Are you a passionate reader and completist of H.P. Lovecraft? So am I, it’s perfectly normal. Lovecraft is a cornerstone of materialistic horror. This unique blend of horror and science fiction gave rise to one of the most captivating pantheons of creatures in 20th-century pop culture.
Although Lovecraft never achieved success during his lifetime, his impact is profound. His work has influenced modern literature, role-playing games, and even eerie music.
But what if I told you that even if you’ve read all of Lovecraft’s published works, you’ve only explored a small fraction of what he actually wrote? The American writer struggled deeply with social interactions. His outdated ideals, fragile health, shyness, and refusal to engage with anyone who didn’t share his literary vision led him to live much of his life as a recluse. He spent years locked away at home, devoted to reading, endlessly rewriting his works, and writing letters–thousands of letters.
It’s estimated that Lovecraft wrote about 75,000 letters in his lifetime. This immense volume of correspondence compares only to that of another historical correspondence enthusiast, the French Enlightenment writer Voltaire. Unfortunately, only a fifth of the letters have survived.
In his correspondence, Lovecraft discussed everything from his daily life to the chronicles of his travels across the U.S. He also wrote about his ideas on what weird fiction should encompass. Overall, the letters offer a perspective on Lovecraft that’s sometimes even more enlightening than his fictional works.
The Highest Peaks of Misery
Examining Lovecraft’s correspondence provides a unique perspective for anyone interested in the American writer and the intricate creative process of any author. One important aspect is that Lovecraft didn’t compose these letters with the intention of them being read by the public. Instead, they served as informal and unfiltered conversations with his correspondents.
This offers a rare privilege. We can glimpse Lovecraft’s innermost thoughts in a more authentic way than a biographer might convey and even more revealing than what he would share in a novel. For instance, his foundational essay on genre literature, Supernatural Horror in Literature, becomes much richer when read alongside his letters. In his correspondence, Lovecraft is unconcerned with making academic arguments for an audience.

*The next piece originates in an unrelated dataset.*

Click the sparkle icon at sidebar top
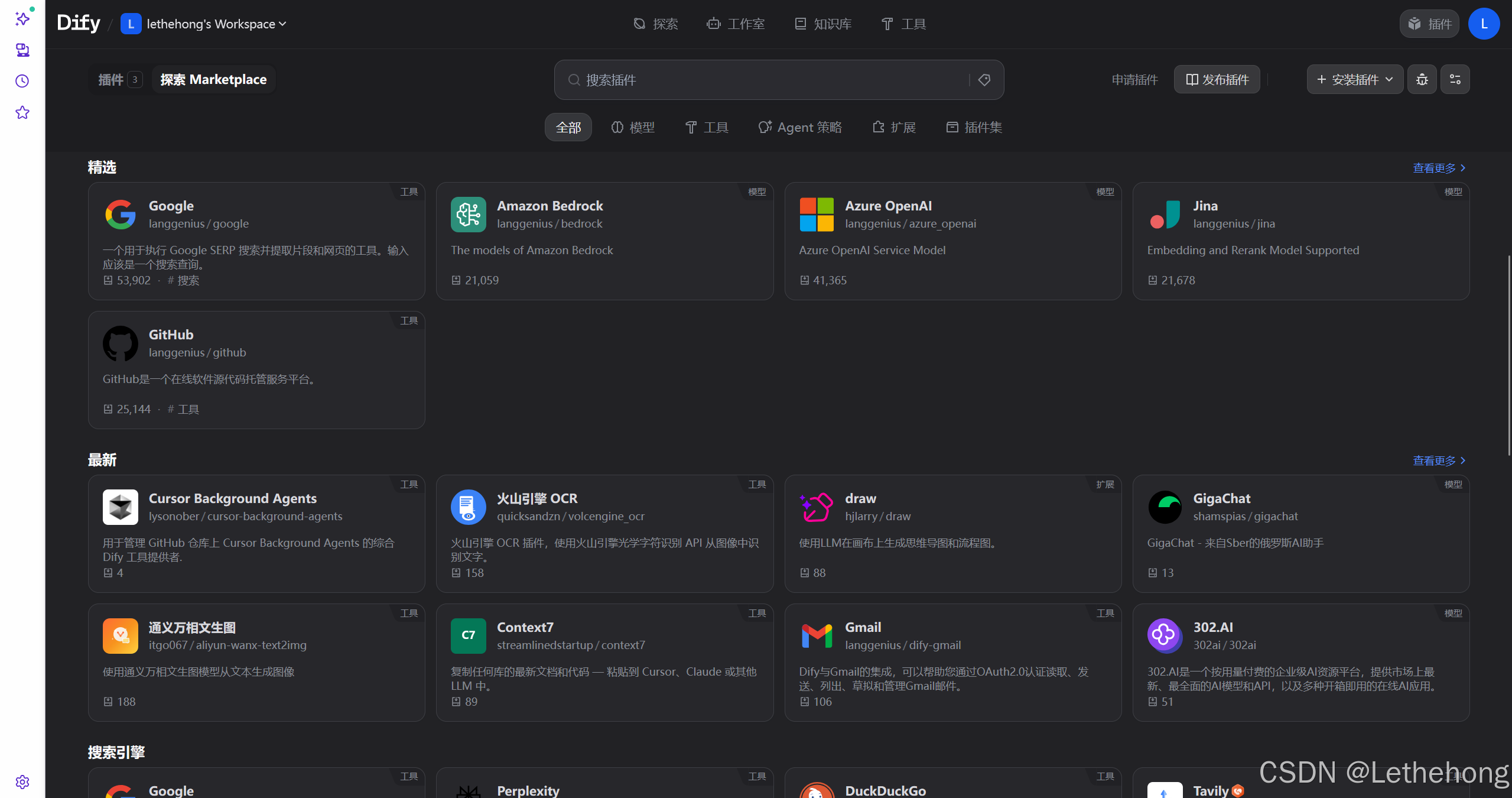pos(22,19)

The letters also reveal Lovecraft’s untamed thoughts. He freely expresses his interests and passions at length. In fact, some of his letters could’ve reached up to 80 pages if compiled in book form.
Lovecraft dedicated his life to writing, partly out of choice and partly due to his strict self-imposed standards. However, his unique blend of dreamlike excess, materialistic terror, and grand science fiction didn’t align with the most respected literary forms of his time. As a result, he had to publish in pulp magazines for meager pay. His income was supplemented by the generosity of close friends and family. He also took on proofreading jobs, but they paid little. He often revised other people’s texts so thoroughly that they became almost collaborative works.

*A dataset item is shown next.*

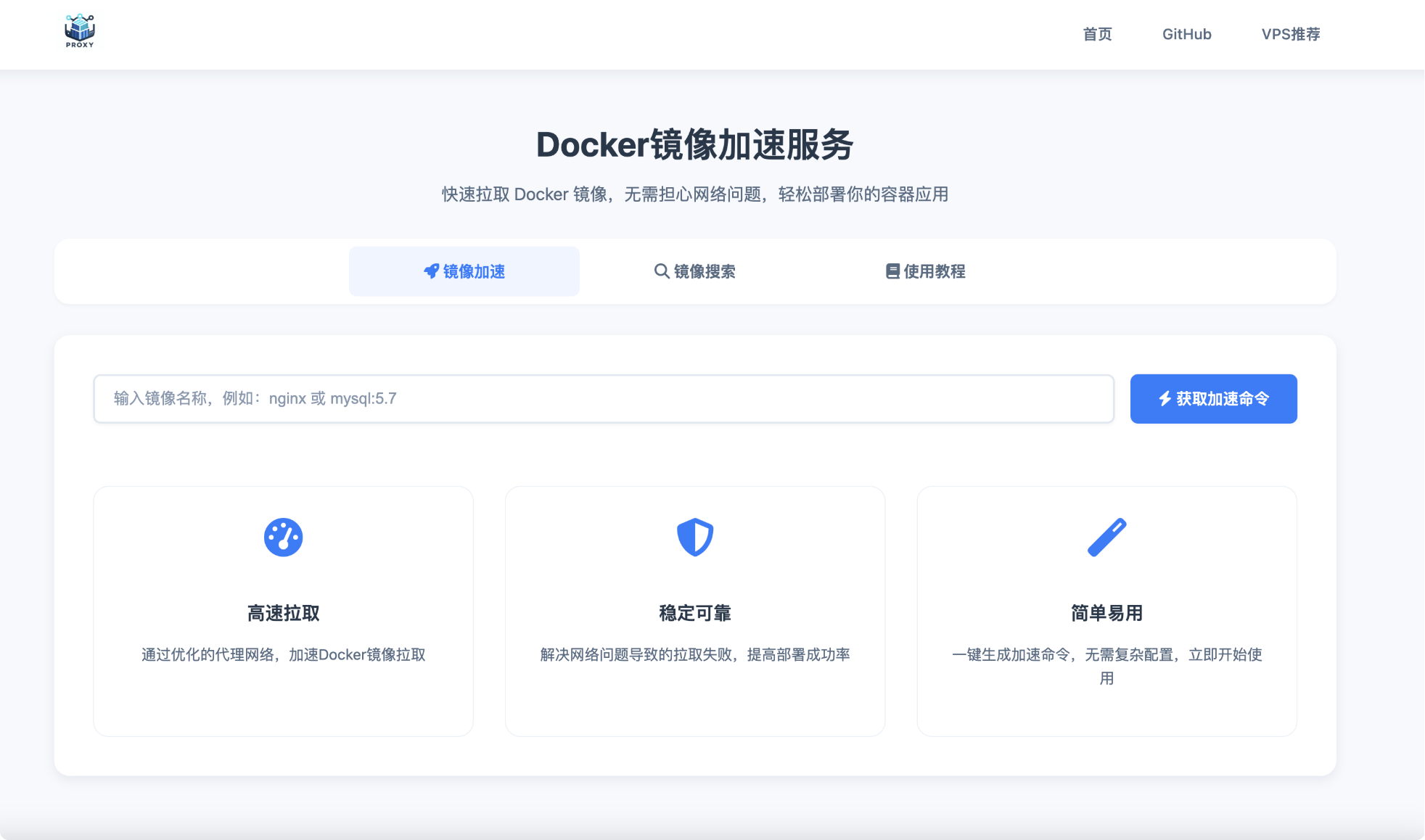Click the shield icon above 稳定可靠

(x=694, y=538)
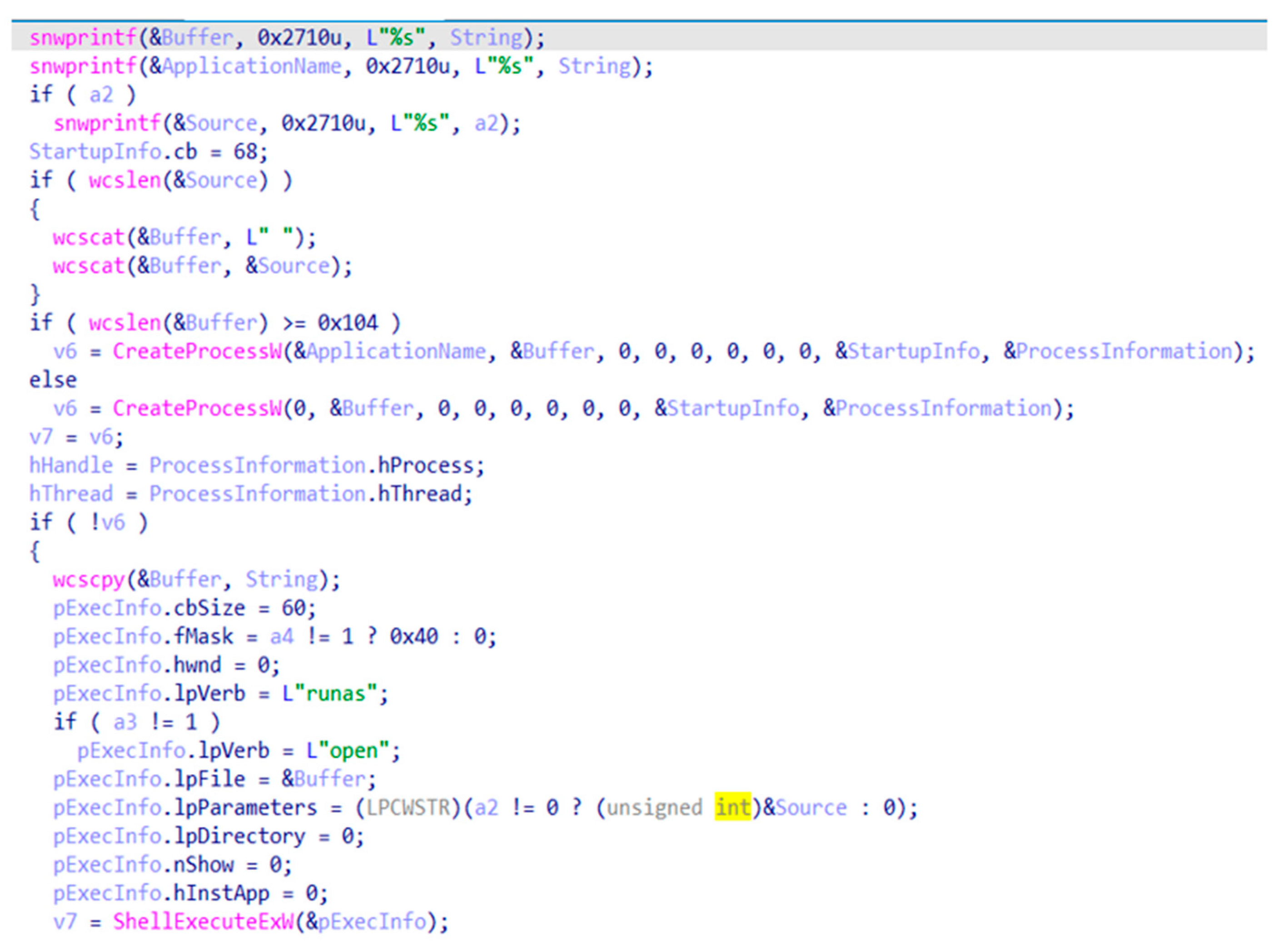Click the LPCWSTR type cast
Image resolution: width=1283 pixels, height=952 pixels.
pos(408,808)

These themes emerge clearly in his letters, reflecting a distinctive blend of humor and bitterness. Lovecraft was simultaneously proud of living outside the literary trends and depressed by the constant rejections of his ahead-of-its-time work. He yearned for the respect and admiration of his contemporaries, yet he held disdain for the magazines–often amateur publications–that published his stories.
Additionally, Lovecraft’s letters reveal traits of his character that many today find uncomfortable or even intolerable. Enclosed in his microcosm of books, chastity, and existential panic, his personality remained unaffected by the progressive ideas of the early 20th century. He was misogynistic, racist, classist, and homophobic. While these traits are evident in his stories, they become even more pronounced in his letters. In the end, he didn’t feel the need to conform to social conventions in his private writings. In Lovecraft’s case, separating the work from the author requires a precise and careful approach.
Above all, his letters offer a glimpse into the literary intimacy of a legendary author–one that’s more genuine and less curated than an autobiography. In his correspondence, you can see a Lovecraft who was particularly aware of his vision and what he sought to convey. He discussed literary techniques, recurring themes, and methods of expression with many of his correspondents, who were also writers. They included Robert Bloch, August Derleth, Robert E. Howard, Fritz Leiber, Frank Belknap Long, E. Hoffman Price, Clark Ashton Smith, and Weird Tales editor Farnsworth Wright, among others.
Lovecraft’s letters provide a wealth of insight for his fans. They explore the fundamentals of weird fiction, from his initial admiration for writers Lord Dunsany and Edgar Allan Poe to his discovery of authors like Arthur Machen. The letters also reveal his increasingly strained relationship with the magazines that published his edited and altered texts. Additionally, they expose Lovecraft’s strict authorial philosophy that mandated extreme realism within the framework of fantasy literature. In them, his intense objectivism, rooted in atheism, is present, too.
Lovecraft is undoubtedly one of the most irksome, particular, and abhorrent figures in 20th-century literature. Yet, he was also a groundbreaking genius who forever changed the landscape of horror and science fiction. This contradiction is clearly reflected in his many letters.